Data under study:
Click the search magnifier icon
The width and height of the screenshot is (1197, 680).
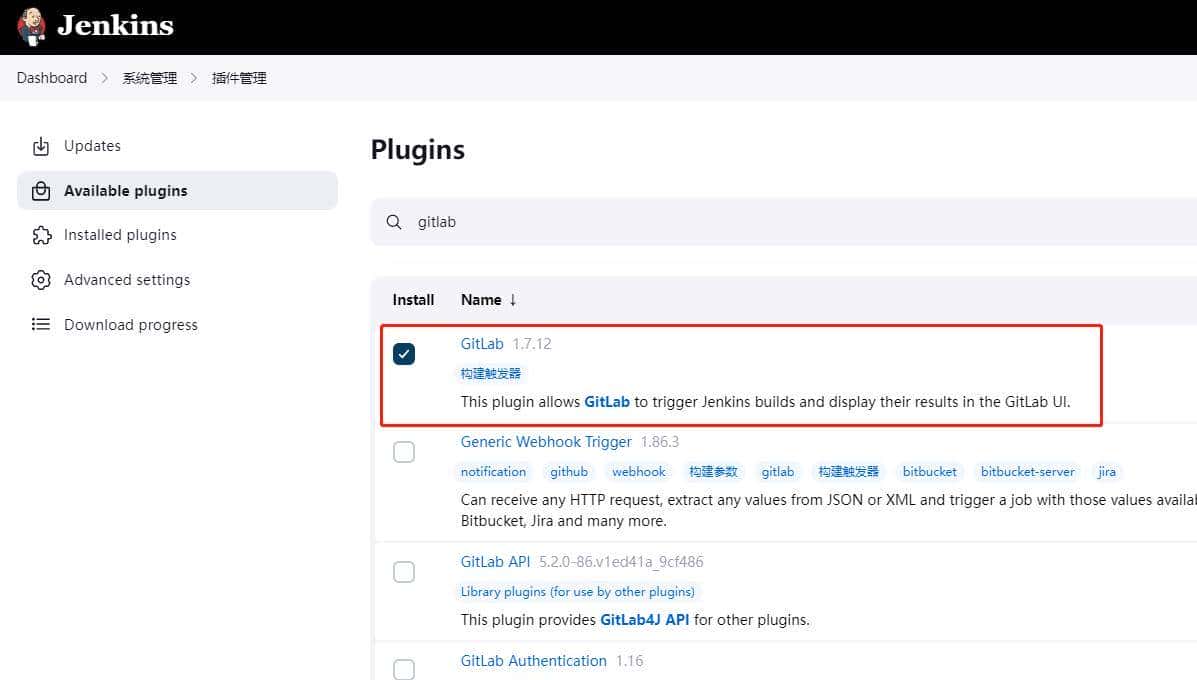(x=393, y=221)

---

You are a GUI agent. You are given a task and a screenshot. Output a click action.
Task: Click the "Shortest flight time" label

...

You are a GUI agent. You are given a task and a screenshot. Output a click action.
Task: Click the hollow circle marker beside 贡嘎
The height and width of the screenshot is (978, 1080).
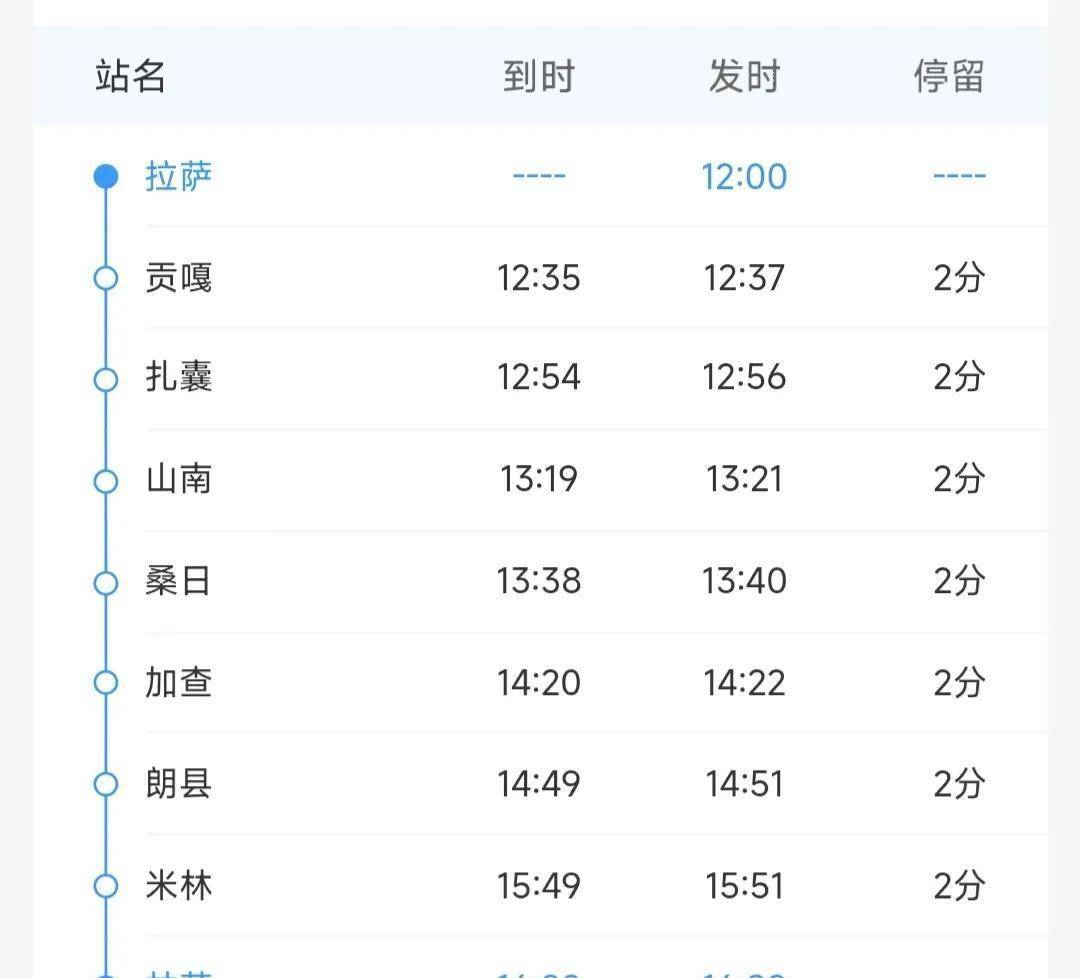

The task: Using only the entries above, output the line with "Task: Click the hollow", the line with "The height and", and all lines between them, exactly as they stand.

Answer to the problem:
Task: Click the hollow circle marker beside 贡嘎
The height and width of the screenshot is (978, 1080).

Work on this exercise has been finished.